We often equate huffing and puffing with exercising, loosing weight and getting fit. Well, it turns out that with mouth breathing all we are doing is driving up cortisol and insulin levels, suppressing leptin – the hormone that says I am full and increasing ghrelin our “hunger hormone”. This is why so many women fail to loose weight even though they are exercising intensely. The net effect is that though you burn calories with exercise you can also lay down more abdominal fat if you opt for calorie rich comfort foods after exercise.
Shallow mouth breathing whist exercising switches on the sympathetic, “fight and flight” nervous system response that can send your hormones on a roller coaster. High cortisol can impair the production of estrogen and progesterone impacting on your wellbeing around menopause. It is also a really inefficient way to exchange oxygen from your lungs into your blood to energise your body as you are only using the top half of your lungs.
Conversely, when we breathe through our noses, the incoming air is forced through the nose and is driven deeply into the lower lobes of the lungs, where the calming, repairing, parasympathetic nervous system is switched on to “rest and digest”.
In other words, breathing through the nose during exercise, an activity that the body would normally perceive as stressful, becomes calm, restorative and meditative according to Ayurveda.
Dr John Douillard, in his book Mind, Body and Sport gives great advice to help you switch into nasal breathing for the sake of your hormones, your health and longevity. Here is his advice…
Step One:
Go for a walk and breathe deeply in and out through your nose. Count how many steps you take during the inhale and how many steps you take during the exhale. Let’s say you take 4 steps on the inhale and four steps on the exhale – that is a great start. As you continue walking, keep trying to lengthen the breath rate through the nose, getting more steps in per breath. Try to get to 10 steps for the inhale and 10 steps for the exhale. Then make your goal 20 steps on the inhale and 20 steps on the exhale.

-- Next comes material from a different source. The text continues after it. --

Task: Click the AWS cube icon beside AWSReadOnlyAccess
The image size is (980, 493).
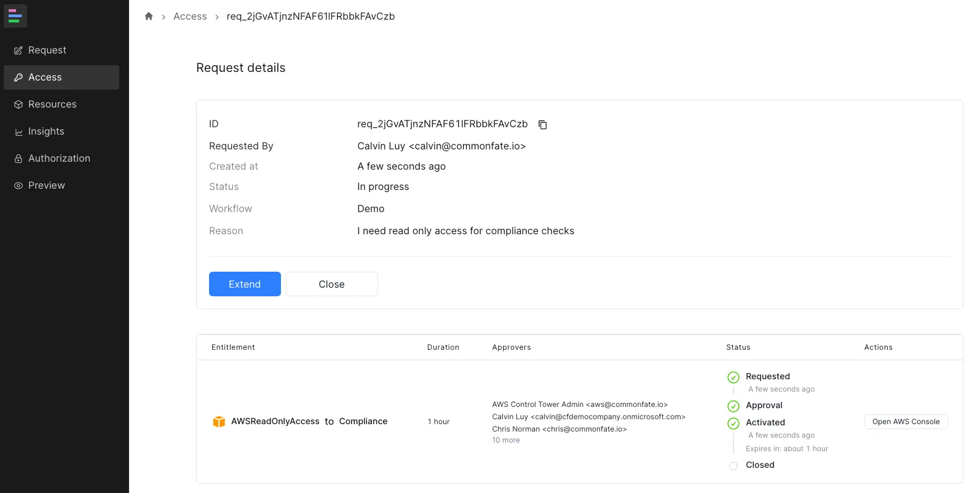Action: pos(219,422)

Note: During this walk, it is important to listen to your breath and not be distracted by music. We are constantly listening to outside stimuli and this is an opportunity to tune in and learn to listen to and experience when the body goes from a calm meditative experience in exercise (or life) to a stressful one. Noticing the difference, and how it feels in the moment when we shift from one to the other, helps us learn how to create, nurture, and build the eye of the hurricane!
Step Two:
Still walking, add the “Darth Vader” nasal breath during the exhale. This is a breath called ujjayi breathing that I want you to add during the exhale only. (Please watch the video associated with this article where I demonstrate this technique). This technique will force incoming air into the lower lobes of the lungs, where we find a higher concentration of oxygenated blood and calming nerve receptors. Breathing into the more oxygen-rich lower lobes of the lungs and activating a calm nervous system response to exercise will ward off the release of stress response hormones.
Step Three:
Continue steps one and two, breathing as deeply in and out through the nose as you possible can and applying the “Darth Vader” breathing technique during the exhale only, for the entire duration of a five minute walk, or longer if you like!

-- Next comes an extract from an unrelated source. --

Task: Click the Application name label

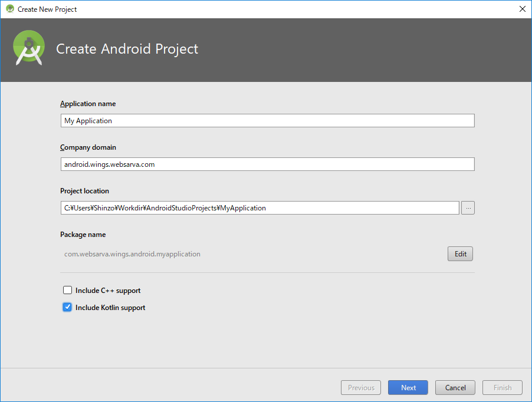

This will oxygenate all five lobes of the lungs allowing you to extend the length of each breath and hopefully reach your goal to take 20 steps during the inhale and 20 steps during the exhale.
Step Four:
Use nasal breathing with the “Darth Vader” (ujjayi) exhale during your regular workouts. During the first five minutes of the workout as in step four, establish a deep, long, slow rhythm of the breath through the nose. Maintain that rhythm during the workout. If the nasal breath rate shortens or you have to open the mouth to breathe comfortably during the workout, it’s a sign that you are overworking. Slow down the pace and reset the original nasal breathing rhythm.
Proper nasal breathing allows the body to respond to exercise without the fat storing, hunger provoking response. For most of us, this is a process! It is not easy in the beginning, but usually in about 2-3 weeks of practice you will begin to feel comfortable breathing through the nose and start experiencing the benefits.